═════ DATA SHOWN ═════
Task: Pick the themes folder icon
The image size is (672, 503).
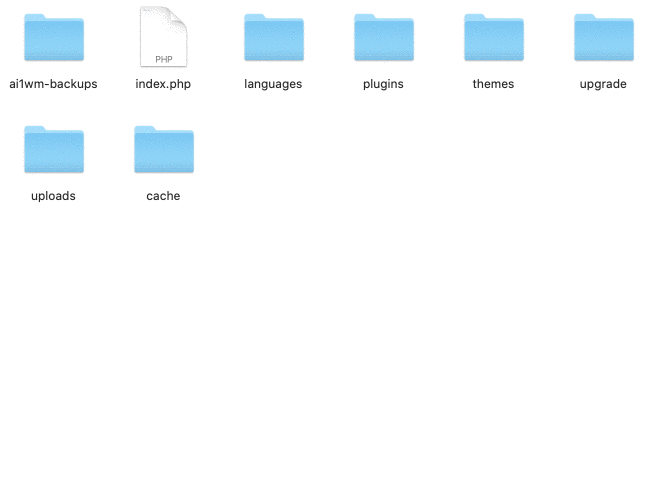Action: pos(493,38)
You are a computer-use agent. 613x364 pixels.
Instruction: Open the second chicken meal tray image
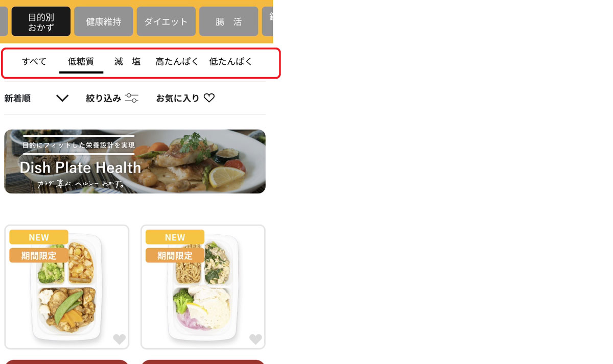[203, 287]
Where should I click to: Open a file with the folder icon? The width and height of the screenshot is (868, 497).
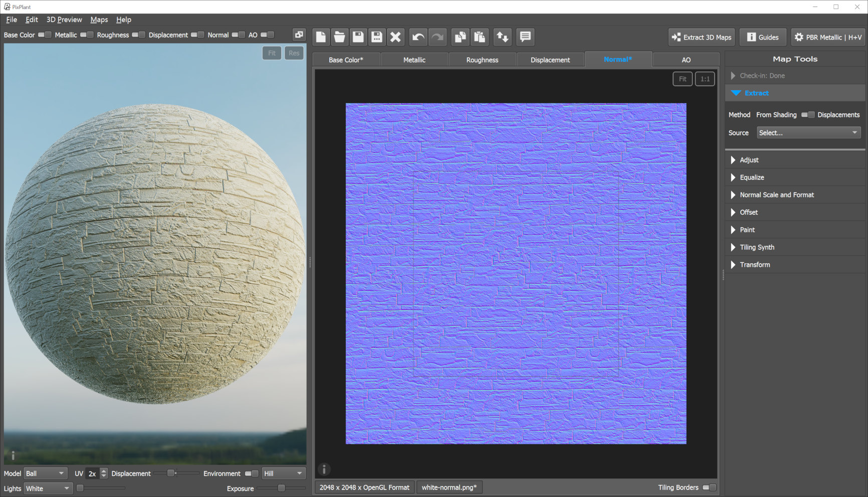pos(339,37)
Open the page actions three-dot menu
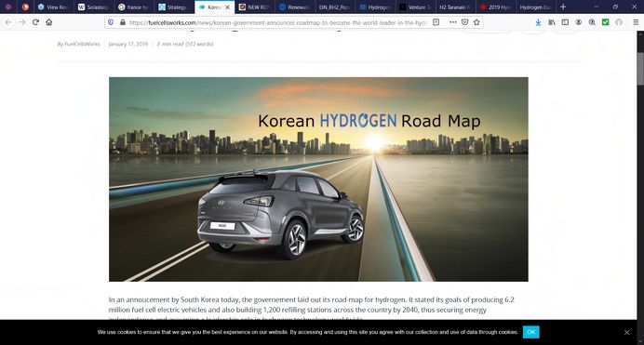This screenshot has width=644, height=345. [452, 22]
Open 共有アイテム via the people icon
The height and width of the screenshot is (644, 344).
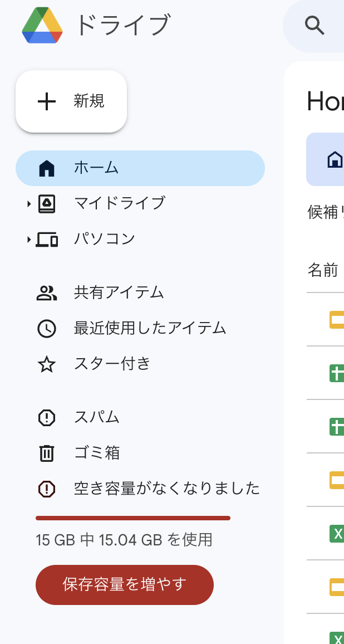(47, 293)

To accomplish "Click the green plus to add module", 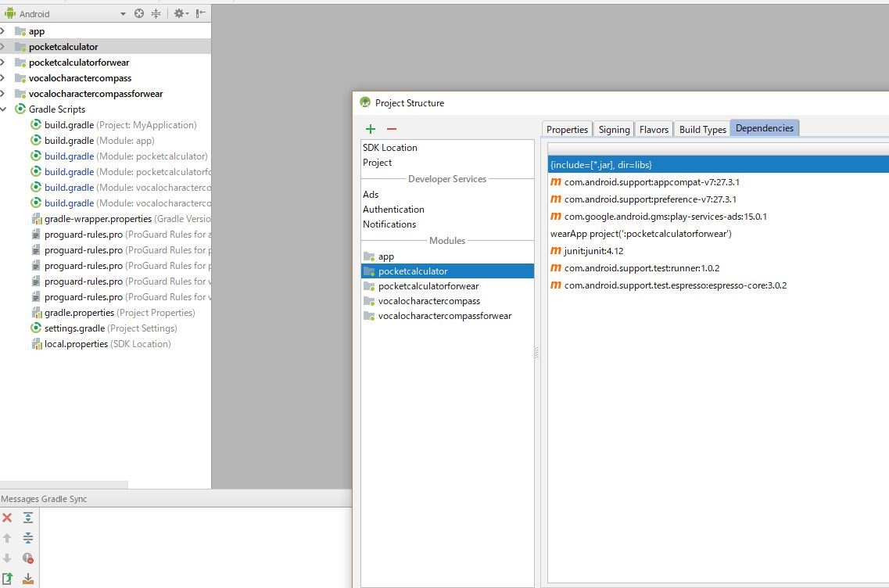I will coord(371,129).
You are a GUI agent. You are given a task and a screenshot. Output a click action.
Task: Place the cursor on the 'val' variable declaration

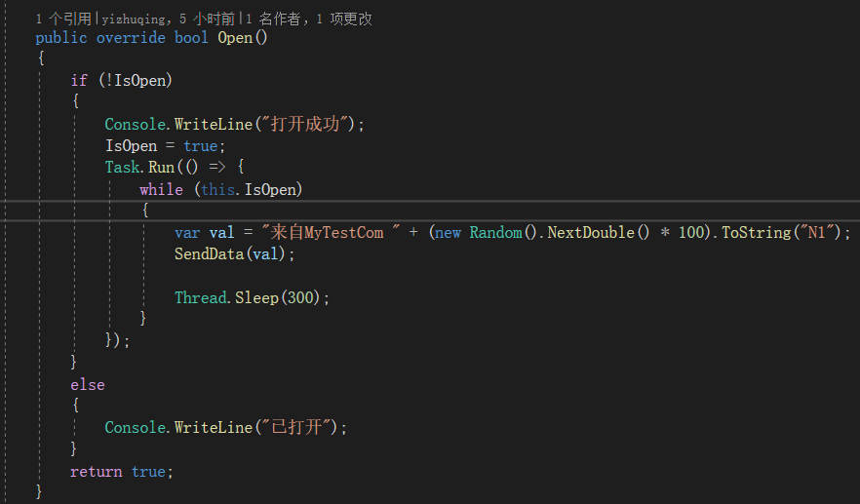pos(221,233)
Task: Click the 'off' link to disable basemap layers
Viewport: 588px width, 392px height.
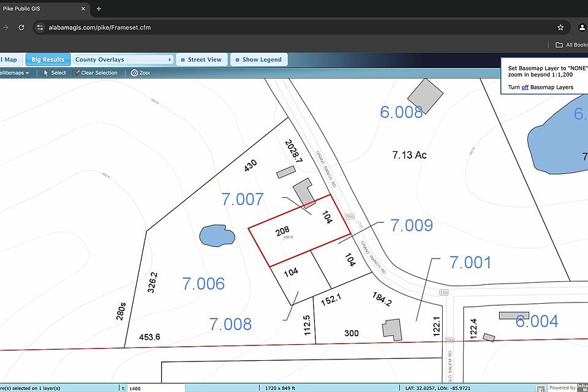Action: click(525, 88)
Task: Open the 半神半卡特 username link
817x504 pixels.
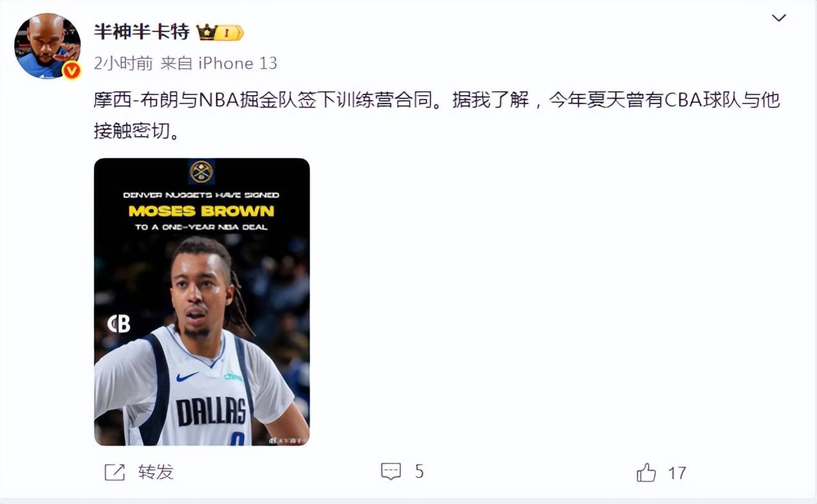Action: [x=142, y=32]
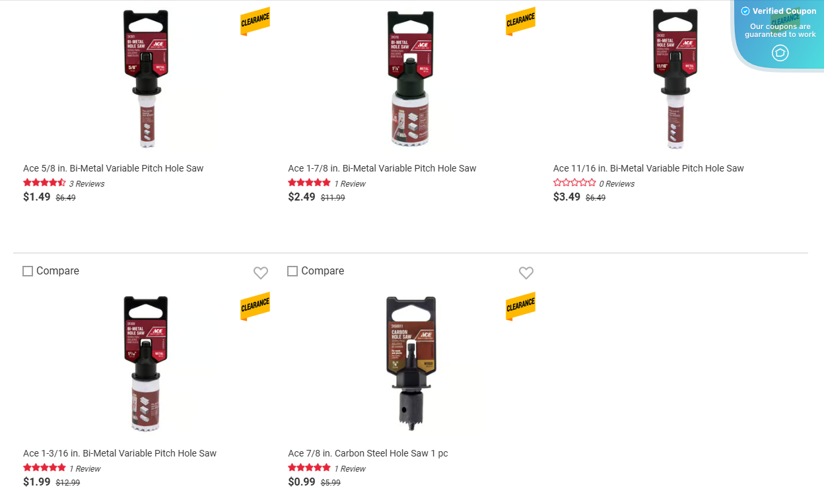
═════
[DIRECTIONS FOR THIS TASK]: If a line in the data holds the string "agent", copy that line.

[TASK RESULT]:
You are a computer-use agent. 613x364 pixels.
You are a GUI agent. You are given a task and a screenshot. Output a click action.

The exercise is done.